#### The data:
*** Begin section ***
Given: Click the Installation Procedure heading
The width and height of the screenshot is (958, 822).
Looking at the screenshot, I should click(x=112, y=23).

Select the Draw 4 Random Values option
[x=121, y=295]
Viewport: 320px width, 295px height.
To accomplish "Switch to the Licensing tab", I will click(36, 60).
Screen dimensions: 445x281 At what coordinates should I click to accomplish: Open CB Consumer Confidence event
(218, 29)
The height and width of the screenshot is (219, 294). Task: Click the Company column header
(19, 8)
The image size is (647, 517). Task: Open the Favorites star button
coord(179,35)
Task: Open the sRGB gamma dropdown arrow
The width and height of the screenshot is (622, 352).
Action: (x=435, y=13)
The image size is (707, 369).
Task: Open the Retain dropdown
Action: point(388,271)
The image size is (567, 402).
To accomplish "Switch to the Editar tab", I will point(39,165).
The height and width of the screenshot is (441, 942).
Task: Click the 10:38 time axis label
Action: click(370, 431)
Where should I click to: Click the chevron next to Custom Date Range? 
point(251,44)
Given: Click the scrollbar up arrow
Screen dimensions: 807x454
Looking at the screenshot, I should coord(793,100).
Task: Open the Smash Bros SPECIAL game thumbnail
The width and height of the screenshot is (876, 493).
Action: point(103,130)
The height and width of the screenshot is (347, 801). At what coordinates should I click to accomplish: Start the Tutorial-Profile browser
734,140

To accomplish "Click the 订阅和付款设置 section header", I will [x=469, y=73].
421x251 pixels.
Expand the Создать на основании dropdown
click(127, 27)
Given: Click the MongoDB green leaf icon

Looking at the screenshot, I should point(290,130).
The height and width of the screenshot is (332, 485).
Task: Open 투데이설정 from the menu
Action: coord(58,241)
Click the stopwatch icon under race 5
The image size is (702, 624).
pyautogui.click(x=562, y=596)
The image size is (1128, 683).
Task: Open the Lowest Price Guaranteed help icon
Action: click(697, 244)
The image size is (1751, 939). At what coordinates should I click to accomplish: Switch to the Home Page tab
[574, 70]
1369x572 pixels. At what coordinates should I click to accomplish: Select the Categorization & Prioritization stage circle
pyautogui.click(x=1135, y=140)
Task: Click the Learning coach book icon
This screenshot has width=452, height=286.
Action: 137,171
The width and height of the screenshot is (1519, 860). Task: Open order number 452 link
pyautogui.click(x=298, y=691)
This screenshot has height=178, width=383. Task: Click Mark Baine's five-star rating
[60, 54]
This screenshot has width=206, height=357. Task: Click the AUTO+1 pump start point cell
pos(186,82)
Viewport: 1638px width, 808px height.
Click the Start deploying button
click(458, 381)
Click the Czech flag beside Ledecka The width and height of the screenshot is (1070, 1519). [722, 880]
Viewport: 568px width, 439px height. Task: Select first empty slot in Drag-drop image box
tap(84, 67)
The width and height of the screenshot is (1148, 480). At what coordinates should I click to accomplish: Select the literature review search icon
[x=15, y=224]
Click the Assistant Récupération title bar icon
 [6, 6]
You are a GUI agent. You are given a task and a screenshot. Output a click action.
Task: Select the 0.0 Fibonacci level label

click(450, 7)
*** End section ***
#### The problem:
Print the data above exactly as it was provided.

#### Final answer:
Given: Click the Installation Procedure heading
The width and height of the screenshot is (958, 822).
Looking at the screenshot, I should click(x=112, y=23).

Select the Draw 4 Random Values option
[x=121, y=295]
Viewport: 320px width, 295px height.
To accomplish "Switch to the Licensing tab", I will click(36, 60).
Screen dimensions: 445x281 At what coordinates should I click to accomplish: Open CB Consumer Confidence event
(218, 29)
The height and width of the screenshot is (219, 294). Task: Click the Company column header
(19, 8)
The image size is (647, 517). Task: Open the Favorites star button
coord(179,35)
Task: Open the sRGB gamma dropdown arrow
The width and height of the screenshot is (622, 352).
Action: (x=435, y=13)
The image size is (707, 369).
Task: Open the Retain dropdown
Action: point(388,271)
The image size is (567, 402).
To accomplish "Switch to the Editar tab", I will point(39,165).
The height and width of the screenshot is (441, 942).
Task: Click the 10:38 time axis label
Action: click(370, 431)
Where should I click to: Click the chevron next to Custom Date Range? 
point(251,44)
Given: Click the scrollbar up arrow
Screen dimensions: 807x454
Looking at the screenshot, I should coord(793,100).
Task: Open the Smash Bros SPECIAL game thumbnail
The width and height of the screenshot is (876, 493).
Action: point(103,130)
The height and width of the screenshot is (347, 801). At what coordinates should I click to accomplish: Start the Tutorial-Profile browser
734,140

To accomplish "Click the 订阅和付款设置 section header", I will [x=469, y=73].
421x251 pixels.
Expand the Создать на основании dropdown
click(127, 27)
Given: Click the MongoDB green leaf icon

Looking at the screenshot, I should point(290,130).
The height and width of the screenshot is (332, 485).
Task: Open 투데이설정 from the menu
Action: coord(58,241)
Click the stopwatch icon under race 5
The image size is (702, 624).
pyautogui.click(x=562, y=596)
The image size is (1128, 683).
Task: Open the Lowest Price Guaranteed help icon
Action: click(697, 244)
The image size is (1751, 939). At what coordinates should I click to accomplish: Switch to the Home Page tab
[574, 70]
1369x572 pixels. At what coordinates should I click to accomplish: Select the Categorization & Prioritization stage circle
pyautogui.click(x=1135, y=140)
Task: Click the Learning coach book icon
This screenshot has width=452, height=286.
Action: 137,171
The width and height of the screenshot is (1519, 860). Task: Open order number 452 link
pyautogui.click(x=298, y=691)
This screenshot has height=178, width=383. Task: Click Mark Baine's five-star rating
[60, 54]
This screenshot has width=206, height=357. Task: Click the AUTO+1 pump start point cell
pos(186,82)
Viewport: 1638px width, 808px height.
Click the Start deploying button
click(458, 381)
Click the Czech flag beside Ledecka The width and height of the screenshot is (1070, 1519). [722, 880]
Viewport: 568px width, 439px height. Task: Select first empty slot in Drag-drop image box
tap(84, 67)
The width and height of the screenshot is (1148, 480). At what coordinates should I click to accomplish: Select the literature review search icon
[x=15, y=224]
Click the Assistant Récupération title bar icon
 [6, 6]
You are a GUI agent. You are given a task and a screenshot. Output a click action.
Task: Select the 0.0 Fibonacci level label

click(450, 7)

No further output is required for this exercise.